Since these things obviously did not happen during the lifetime of the disciples who were with Jesus at that time he explained these things to them, the reference to “this generation” that Jesus makes in Matthew 24:34 when he stated: “I tell you the truth, this generation will certainly not pass away until all these things have happened” is, obviously, the generation that is living on the earth at the time all of these things in Matthew 24 do actually take place (see answer to the question, “What did Jesus mean when he said, “This generation will not pass”?” at GotQuestions.org at this link).
Jesus clearly stated that “no one knows about the day or the hour, not even the angels in heaven, nor the Son, but only the Father” (Matthew 24:36) of his return; he did clearly state in the very next few verses, Matthew 24:37-40:
As it was in the days of Noah, so it will be at the coming of Son of Man [which is Jesus Christ]. For in the days before the flood, people were eating and drinking, marrying and giving in marriage, up to the day Noah entered the ark: and they knew nothing about what would happen until the flood came and took them all away. This is how it will be at the coming of the Son of Man. . . .”
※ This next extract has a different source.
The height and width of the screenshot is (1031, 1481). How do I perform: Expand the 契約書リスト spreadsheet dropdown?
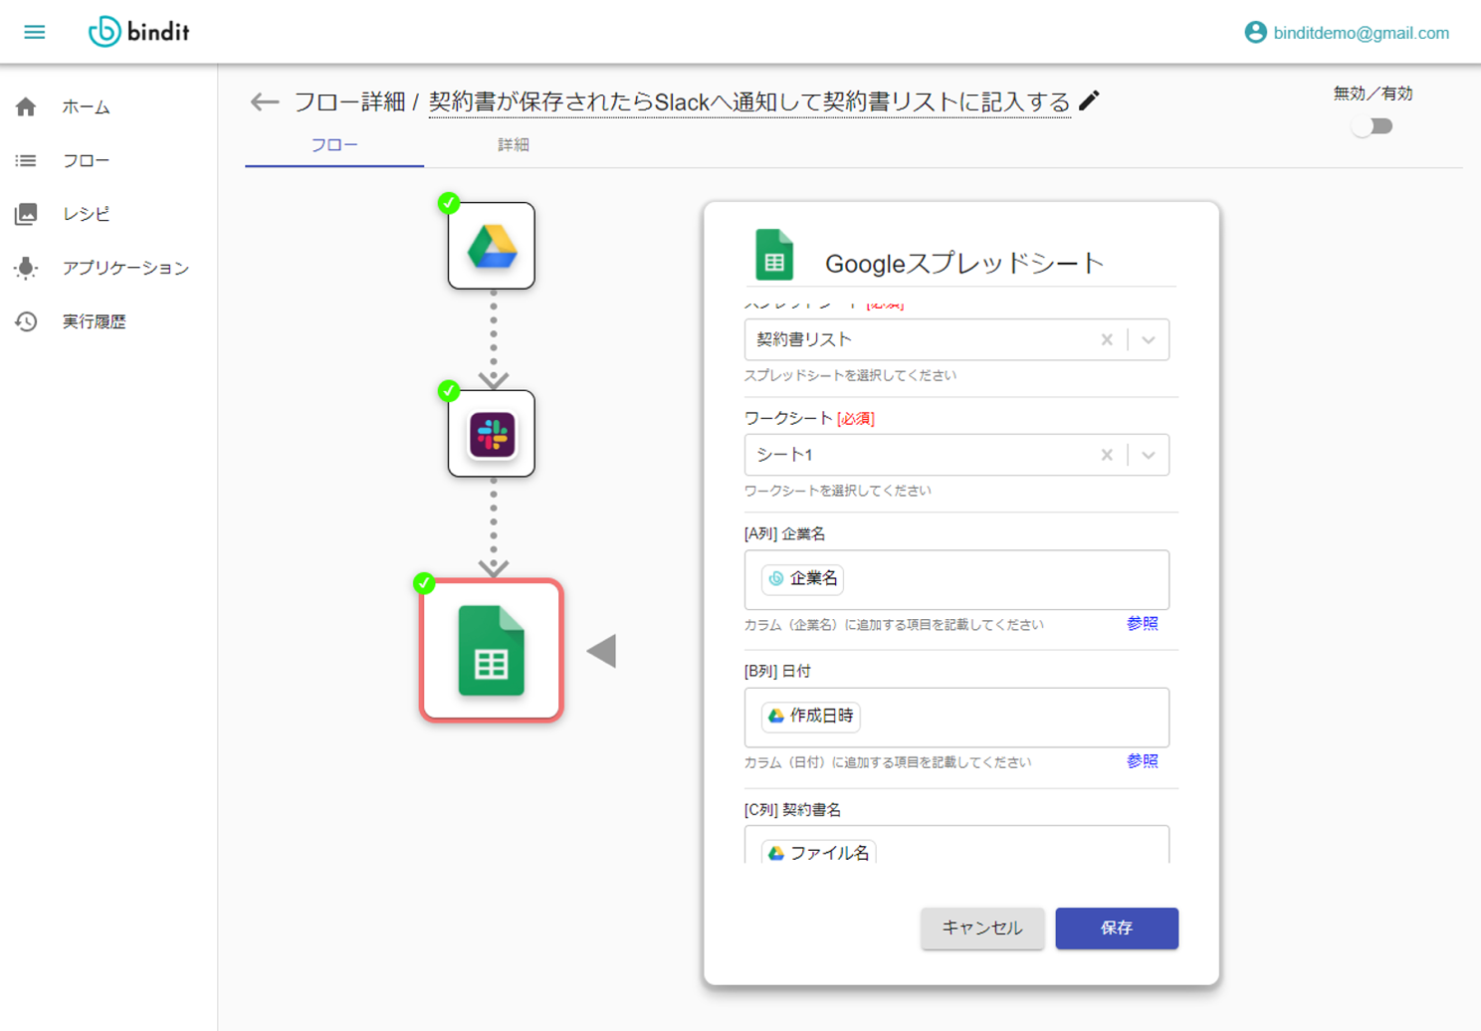(x=1149, y=340)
Going back to the actual days of Noah, the two main issues at hand back then, as they still are today, are (1) obedience to God, and (2) being prepared. There is much in our own society today that takes the focus off of both issues (as we tend to live in the “here and now” and mostly for what we want in this life) and also from what God has stated from the beginning, in Genesis 8:21 that “every inclination of the human heart is evil from childhood.” We get so easily sidetracked at every turn. For example, just look at how easily sidetracked we get with smartphones and technology. They have literally transformed us (and our communication skills, which hasn’t always been a good thing) and taken hold of our attention spans very rapidly and in a few short years (especially with smartphones and iPods, etc.), and they keep us almost constantly distracted from the reality of what is really going on all around us.
However, back to the issue at hand. God has already stated that the inclination of the human heart is evil from childhood. And we don’t have to look very far to see just how true this statement is and has always been. Also, we have an very powerful adversary in this world who is at work in and around us, too, so it’s a “double whammy” against us. Regarding this adversary, Ephesians 6:10-18 states:
Finally, be strong in the Lord and in his mighty power. Put on the full armor of God, so that you can take your stand against the devil’s schemes. For our struggle is not against flesh and blood, but against the rulers, against the authorities, against the powers of this dark world and against the spiritual forces of evil in the heavenly realms. Therefore put on the full armor of God,so that when the day of evil comes, you may be able to stand your ground, and after you have done everything, to stand. Stand firm then, with the belt of truth buckled around your waist, with the breastplate of righteousness in place, and with your feet fitted with the readiness that comes from the gospel of peace. In addition to all this, take up the shield of faith, with which you can extinguish all the flaming arrows of the evil one. Take the helmet of salvation and the sword of the Spirit, which is the word of God.
And pray in the Spirit on all occasions with all kinds of prayers and requests.With this in mind, be alert and always keep on praying for all the Lord’s people.
Also, many folks have a caricature in mind of our adversary or mock that he and those powers even exist although with the presence of evil being so pervasive in our world today one would have to go to great lengths to believe that evil–beyond what is already a part of us–doesn’t exist. The source of our evil is two-fold–internal (within us) and external (as in spiritual forces as stated in the above verses–Ephesians 6:10-18). For more information on spiritual warfare, see this link at GotQuestions?org.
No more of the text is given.